▶ _What you are asked to do_: Find the line containing "You are a computer-use agent. Image resolution: width=980", then output it and every line after it through the end of the listing below, exactly as written.

▶ _Provided material_:

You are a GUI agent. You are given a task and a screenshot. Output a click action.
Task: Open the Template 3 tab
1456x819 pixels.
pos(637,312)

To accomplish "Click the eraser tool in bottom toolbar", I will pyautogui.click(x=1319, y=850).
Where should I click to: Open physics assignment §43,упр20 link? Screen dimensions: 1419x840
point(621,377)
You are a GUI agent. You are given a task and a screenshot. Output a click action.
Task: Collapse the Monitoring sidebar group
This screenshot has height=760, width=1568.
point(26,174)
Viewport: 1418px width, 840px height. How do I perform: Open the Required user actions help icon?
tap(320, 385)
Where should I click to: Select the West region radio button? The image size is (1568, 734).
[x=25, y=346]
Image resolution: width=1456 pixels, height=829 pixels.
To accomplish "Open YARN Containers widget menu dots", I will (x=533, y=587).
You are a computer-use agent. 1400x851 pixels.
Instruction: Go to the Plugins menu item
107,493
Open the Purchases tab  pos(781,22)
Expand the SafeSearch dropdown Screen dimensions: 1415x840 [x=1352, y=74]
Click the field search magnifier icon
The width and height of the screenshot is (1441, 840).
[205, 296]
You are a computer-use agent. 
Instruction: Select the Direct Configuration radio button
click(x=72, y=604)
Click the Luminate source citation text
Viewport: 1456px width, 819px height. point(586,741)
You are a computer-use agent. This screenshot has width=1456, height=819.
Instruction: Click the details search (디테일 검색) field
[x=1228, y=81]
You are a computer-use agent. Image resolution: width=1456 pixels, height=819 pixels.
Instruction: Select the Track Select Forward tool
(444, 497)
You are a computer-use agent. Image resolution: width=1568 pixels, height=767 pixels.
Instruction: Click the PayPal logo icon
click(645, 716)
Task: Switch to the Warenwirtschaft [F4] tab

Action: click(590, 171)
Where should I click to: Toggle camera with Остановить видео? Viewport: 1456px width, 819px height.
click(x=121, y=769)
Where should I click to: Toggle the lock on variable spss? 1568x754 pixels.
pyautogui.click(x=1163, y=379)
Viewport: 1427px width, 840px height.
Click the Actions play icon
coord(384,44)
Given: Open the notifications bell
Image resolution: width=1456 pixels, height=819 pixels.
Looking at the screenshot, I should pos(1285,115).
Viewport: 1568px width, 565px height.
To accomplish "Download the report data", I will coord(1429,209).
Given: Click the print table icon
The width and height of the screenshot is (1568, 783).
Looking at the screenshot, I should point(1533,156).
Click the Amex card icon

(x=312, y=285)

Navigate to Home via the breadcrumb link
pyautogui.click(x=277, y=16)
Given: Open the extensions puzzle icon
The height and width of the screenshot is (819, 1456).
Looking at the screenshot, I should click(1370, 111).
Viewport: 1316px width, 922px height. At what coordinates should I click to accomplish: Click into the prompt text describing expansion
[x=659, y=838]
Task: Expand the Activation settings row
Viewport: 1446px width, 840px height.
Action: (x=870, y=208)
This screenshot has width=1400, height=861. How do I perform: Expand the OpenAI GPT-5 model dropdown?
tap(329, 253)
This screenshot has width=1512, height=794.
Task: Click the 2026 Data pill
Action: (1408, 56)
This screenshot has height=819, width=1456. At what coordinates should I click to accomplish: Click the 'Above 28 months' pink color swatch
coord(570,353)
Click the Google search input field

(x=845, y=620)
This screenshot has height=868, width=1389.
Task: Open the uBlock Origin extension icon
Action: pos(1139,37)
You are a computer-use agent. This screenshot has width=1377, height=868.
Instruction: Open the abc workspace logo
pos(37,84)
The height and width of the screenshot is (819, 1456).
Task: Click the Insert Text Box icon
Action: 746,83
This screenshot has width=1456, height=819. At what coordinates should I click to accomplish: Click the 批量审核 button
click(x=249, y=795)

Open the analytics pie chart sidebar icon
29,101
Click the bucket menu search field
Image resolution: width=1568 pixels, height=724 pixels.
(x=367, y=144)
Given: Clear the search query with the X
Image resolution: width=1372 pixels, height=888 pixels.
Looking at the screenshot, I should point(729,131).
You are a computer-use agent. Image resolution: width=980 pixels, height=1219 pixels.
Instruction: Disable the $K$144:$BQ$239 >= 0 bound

▶ _Solution_:
You are a computer-use agent. Image resolution: width=980 pixels, height=1219 pixels.
Instruction: Disable the $K$144:$BQ$239 >= 0 bound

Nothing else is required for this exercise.